CALVIN - A benchmark for Language-Conditioned Policy Learning for Long-Horizon Robot Manipulation Tasks

Overview

CALVIN

CALVIN - A benchmark for Language-Conditioned Policy Learning for Long-Horizon Robot Manipulation Tasks Oier Mees, Lukas Hermann, Erick Rosete, Wolfram Burgard

We present CALVIN (Composing Actions from Language and Vision), an open-source simulated benchmark to learn long-horizon language-conditioned tasks. Our aim is to make it possible to develop agents that can solve many robotic manipulation tasks over a long horizon, from onboard sensors, and specified only via human language. CALVIN tasks are more complex in terms of sequence length, action space, and language than existing vision-and-language task datasets and supports flexible specification of sensor suites.

💻 Quick Start

To begin, clone this repository locally

git clone --recurse-submodules https://github.com/mees/calvin.git
$ export CALVIN_ROOT=$(pwd)/calvin

Install requirements:

$ cd $CALVIN_ROOT
$ virtualenv -p $(which python3) --system-site-packages calvin_env # or use conda
$ source calvin_env/bin/activate
$ sh install.sh

Download dataset (choose which split you want to download with the argument D, ABC or ABCD):

$ cd $CALVIN_ROOT/dataset
$ sh download_data.sh D | ABC | ABCD

🏋️‍♂️ Train Baseline Agent

Train baseline models:

$ cd $CALVIN_ROOT/calvin_models/calvin_agent
$ python training.py

You want to scale your training to a multi-gpu setup? Just specify the number of GPUs and DDP will automatically be used for training thanks to Pytorch Lightning. To train on all available GPUs:

$ python training.py trainer.gpus=-1

If you have access to a Slurm cluster, we also provide trainings scripts here.
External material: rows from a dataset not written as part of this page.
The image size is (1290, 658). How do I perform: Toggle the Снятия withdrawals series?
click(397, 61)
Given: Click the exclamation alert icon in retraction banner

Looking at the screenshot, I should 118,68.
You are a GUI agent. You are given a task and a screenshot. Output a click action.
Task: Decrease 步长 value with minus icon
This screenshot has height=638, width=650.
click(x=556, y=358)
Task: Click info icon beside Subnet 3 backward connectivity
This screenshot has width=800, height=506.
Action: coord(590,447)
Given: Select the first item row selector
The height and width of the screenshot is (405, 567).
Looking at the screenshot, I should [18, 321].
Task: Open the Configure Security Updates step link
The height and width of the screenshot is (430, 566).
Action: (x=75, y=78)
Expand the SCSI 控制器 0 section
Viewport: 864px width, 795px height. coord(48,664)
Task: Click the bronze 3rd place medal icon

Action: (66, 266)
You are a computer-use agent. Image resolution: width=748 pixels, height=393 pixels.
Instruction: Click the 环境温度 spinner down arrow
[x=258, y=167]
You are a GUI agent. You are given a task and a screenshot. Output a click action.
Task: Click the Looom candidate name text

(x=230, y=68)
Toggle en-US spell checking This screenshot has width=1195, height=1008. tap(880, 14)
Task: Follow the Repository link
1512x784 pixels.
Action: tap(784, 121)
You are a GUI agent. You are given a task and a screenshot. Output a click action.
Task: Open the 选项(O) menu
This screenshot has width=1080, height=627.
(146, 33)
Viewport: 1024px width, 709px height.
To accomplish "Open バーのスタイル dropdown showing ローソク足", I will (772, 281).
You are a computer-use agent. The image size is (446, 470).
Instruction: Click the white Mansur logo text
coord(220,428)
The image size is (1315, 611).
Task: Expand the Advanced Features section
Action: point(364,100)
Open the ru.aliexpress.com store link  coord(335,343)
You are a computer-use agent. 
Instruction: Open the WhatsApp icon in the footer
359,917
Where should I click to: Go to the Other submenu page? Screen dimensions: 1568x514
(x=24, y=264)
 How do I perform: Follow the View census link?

You can use Hydra's flexible overriding system for changing hyperparameters. For example, to train a model with rgb images from both static camera and the gripper camera:

$ python training.py datamodule/observation_space=lang_rgb_static_gripper model/perceptual_encoder=gripper_cam

To train a model with RGB-D from both cameras:

$ python training.py datamodule/observation_space=lang_rgbd_both model/perceptual_encoder=RGBD_both

To train a model with rgb images from the static camera and visual tactile observations:

$ python training.py datamodule/observation_space=lang_rgb_static_tactile model/perceptual_encoder=static_RGB_tactile

To see all available hyperparameters:

$ python training.py --help

To resume a training, just override the hydra working directory :

$ python training.py hydra.run.dir=runs/my_dir

🖼️ Sensory Observations

CALVIN supports a range of sensors commonly utilized for visuomotor control:

  1. Static camera RGB images - with shape 200x200x3.
  2. Static camera Depth maps - with shape 200x200x1.
  3. Gripper camera RGB images - with shape 200x200x3.
  4. Gripper camera Depth maps - with shape 200x200x1.
  5. Tactile image - with shape 120x160x2x3.
  6. Proprioceptive state - EE position (3), EE orientation in euler angles (3), gripper width (1), joint positions (7), gripper action (1).

🕹️ Action Space

In CALVIN, the agent must perform closed-loop continuous control to follow unconstrained language instructions characterizing complex robot manipulation tasks, sending continuous actions to the robot at 30hz. In order to give researchers and practitioners the freedom to experiment with different action spaces, CALVIN supports the following actions spaces:

  1. Absolute cartesian pose - EE position (3), EE orientation in euler angles (3), gripper action (1).
  2. Relative cartesian displacement - EE position (3), EE orientation in euler angles (3), gripper action (1).
  3. Joint action - Joint positions (7), gripper action (1).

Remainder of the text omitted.